# Tips for new investors?



## cici (Feb 16, 2013)

Hi Everyone,

I'm new to here. Just wanted to know if anyone can give me some advice for DRIP or other investment for a new investor? 

I'm interested in DRIP, and had read about the comparison of different discount brokers to start a traditional DRIP. I thought if I spent $30 for transaction and $50 for certificate, I will be able to buy a share of stock to start DRIP, plus whatever the price of the stock is of course. The cost of $80 is fine since I don't have to spend on fees after. But when I looked into more about the brokers, it seems that every broker charges a fee if the account was inactive. I'm not sure that after I open an account with one broker, buy a share and got the certificate to computershare, whether the share will be with Computershare or is it still with the broker? If it is with Computershare, does that mean I also need to pay a transfer fee (e.g. over $100, not sure how much) to the broker? Since no one mentioned there would be a transfer fee, I suppose the share is still with the broker? If so, will I have to pay inactive account fee to the broker, e.g. $25 a quarter if I don't have any more transactions?

I asked this because I'm just starting... plan to invest $100 a month to let it DRIP. If I can't close the account with the broker, the account inactive fee is 8.3% of what I invest. It seems silly to do this because I don't even get a 8.3% return. 

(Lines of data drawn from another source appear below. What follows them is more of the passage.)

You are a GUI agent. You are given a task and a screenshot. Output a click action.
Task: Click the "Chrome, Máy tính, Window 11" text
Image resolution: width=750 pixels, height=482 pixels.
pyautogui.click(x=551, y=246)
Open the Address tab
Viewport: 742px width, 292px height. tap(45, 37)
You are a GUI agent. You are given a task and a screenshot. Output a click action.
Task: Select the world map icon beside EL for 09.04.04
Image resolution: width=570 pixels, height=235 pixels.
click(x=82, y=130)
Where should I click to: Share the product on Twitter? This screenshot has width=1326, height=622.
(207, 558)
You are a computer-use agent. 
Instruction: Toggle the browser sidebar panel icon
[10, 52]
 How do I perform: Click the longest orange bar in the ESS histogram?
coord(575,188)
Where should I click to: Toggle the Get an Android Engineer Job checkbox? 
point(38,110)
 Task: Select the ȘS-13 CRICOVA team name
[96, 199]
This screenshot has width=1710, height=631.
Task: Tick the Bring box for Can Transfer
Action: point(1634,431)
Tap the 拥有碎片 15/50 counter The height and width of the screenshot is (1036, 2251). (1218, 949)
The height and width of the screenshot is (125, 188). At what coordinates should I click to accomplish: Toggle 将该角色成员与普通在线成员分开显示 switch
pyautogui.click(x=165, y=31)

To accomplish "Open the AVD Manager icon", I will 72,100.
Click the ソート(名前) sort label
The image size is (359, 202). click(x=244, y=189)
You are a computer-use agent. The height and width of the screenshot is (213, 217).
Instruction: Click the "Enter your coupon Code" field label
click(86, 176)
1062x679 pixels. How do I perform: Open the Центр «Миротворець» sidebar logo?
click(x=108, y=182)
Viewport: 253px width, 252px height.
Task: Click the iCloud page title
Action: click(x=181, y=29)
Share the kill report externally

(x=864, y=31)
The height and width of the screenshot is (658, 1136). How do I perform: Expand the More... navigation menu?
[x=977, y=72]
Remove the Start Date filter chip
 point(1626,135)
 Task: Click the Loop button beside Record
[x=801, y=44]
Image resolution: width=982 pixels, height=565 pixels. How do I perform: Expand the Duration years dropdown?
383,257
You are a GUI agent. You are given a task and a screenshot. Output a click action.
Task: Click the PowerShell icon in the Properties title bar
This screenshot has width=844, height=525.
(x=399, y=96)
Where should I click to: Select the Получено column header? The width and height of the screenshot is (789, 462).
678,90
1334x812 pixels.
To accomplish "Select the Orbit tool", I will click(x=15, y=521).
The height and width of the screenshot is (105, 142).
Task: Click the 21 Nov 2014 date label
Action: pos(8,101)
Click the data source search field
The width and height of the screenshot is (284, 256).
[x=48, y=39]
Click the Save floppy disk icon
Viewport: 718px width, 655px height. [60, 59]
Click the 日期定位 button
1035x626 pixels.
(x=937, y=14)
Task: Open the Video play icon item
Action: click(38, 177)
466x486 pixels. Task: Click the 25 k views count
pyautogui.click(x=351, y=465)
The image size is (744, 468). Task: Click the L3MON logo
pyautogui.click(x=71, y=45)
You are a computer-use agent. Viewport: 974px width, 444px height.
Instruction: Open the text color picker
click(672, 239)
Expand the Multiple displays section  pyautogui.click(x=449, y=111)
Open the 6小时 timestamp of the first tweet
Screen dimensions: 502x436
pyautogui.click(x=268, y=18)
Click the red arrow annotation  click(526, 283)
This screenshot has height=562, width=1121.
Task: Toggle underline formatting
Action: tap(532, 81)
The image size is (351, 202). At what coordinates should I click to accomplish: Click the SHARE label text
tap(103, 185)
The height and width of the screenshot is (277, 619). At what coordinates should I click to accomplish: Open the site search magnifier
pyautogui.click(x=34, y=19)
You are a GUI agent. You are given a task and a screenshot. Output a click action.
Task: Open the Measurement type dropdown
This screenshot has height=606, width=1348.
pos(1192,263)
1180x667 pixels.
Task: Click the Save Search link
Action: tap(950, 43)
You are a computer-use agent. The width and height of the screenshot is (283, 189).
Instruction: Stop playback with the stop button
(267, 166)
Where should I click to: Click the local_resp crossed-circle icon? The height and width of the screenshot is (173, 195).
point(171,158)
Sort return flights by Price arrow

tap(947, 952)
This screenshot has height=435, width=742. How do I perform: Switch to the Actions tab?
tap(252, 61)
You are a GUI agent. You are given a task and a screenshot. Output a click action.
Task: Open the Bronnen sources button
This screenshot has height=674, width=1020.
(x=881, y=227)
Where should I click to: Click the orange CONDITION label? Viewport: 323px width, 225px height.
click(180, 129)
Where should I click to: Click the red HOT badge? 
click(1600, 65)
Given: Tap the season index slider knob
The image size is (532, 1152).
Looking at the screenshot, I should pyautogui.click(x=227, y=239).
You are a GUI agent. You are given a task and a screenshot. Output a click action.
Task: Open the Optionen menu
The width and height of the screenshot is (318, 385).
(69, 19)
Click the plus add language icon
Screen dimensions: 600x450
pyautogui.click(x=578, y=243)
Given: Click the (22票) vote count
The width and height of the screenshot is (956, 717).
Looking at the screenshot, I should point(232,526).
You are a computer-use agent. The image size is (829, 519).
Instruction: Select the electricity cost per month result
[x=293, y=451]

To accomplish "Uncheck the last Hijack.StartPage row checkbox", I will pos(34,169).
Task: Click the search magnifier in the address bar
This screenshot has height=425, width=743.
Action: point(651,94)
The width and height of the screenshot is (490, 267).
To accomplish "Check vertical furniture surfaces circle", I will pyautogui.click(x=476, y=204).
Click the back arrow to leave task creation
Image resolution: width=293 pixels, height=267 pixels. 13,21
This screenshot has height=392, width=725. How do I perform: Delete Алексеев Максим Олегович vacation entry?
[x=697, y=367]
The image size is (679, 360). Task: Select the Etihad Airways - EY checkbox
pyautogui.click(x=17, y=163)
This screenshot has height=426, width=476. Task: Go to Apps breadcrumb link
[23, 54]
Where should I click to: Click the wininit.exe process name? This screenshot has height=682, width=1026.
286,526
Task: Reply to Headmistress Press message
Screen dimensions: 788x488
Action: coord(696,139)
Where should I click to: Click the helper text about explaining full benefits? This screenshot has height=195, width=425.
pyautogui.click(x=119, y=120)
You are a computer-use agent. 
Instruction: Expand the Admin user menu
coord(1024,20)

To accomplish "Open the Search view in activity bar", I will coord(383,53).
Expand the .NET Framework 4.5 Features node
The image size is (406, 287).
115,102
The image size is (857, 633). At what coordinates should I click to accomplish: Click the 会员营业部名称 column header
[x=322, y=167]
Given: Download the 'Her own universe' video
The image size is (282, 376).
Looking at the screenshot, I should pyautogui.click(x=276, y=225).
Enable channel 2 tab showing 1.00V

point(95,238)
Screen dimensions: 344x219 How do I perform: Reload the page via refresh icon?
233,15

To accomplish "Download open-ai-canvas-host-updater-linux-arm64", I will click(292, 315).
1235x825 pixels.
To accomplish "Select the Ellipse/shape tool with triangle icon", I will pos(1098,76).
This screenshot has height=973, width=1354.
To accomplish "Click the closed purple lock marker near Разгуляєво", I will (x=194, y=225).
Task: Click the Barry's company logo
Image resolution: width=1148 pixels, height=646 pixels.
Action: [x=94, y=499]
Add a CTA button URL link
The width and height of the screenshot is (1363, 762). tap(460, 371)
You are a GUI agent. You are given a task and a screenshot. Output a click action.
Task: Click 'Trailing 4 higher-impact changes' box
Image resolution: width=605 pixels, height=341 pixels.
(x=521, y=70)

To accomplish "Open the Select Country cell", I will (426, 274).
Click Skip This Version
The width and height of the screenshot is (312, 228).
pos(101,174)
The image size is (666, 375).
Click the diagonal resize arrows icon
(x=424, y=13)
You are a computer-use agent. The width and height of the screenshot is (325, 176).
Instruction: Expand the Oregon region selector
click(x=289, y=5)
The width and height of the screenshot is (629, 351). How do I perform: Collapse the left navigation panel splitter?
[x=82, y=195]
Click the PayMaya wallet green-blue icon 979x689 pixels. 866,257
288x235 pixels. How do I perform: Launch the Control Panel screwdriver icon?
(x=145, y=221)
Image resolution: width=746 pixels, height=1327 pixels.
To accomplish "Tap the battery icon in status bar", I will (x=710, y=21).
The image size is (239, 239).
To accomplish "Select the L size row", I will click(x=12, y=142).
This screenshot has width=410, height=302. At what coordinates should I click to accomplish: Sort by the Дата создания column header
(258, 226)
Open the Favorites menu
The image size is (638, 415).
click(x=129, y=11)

It is embarrassing my investment is tiny... $100 a month to start and might invest more at the end of the year depending on how much cash I have. But it is better to save this money than to buy junk food, and hopefully I can save some money for my children to go to college in the future. Many people here have great experience, I hope someone can share some experience of small investment with me. It seemed to me DRIP and TD E-Series was good for a small start, but now that the inactive fee holds me off. Or is RESP a good choice? My girl are 12 and 8 years old. I never save any money before. 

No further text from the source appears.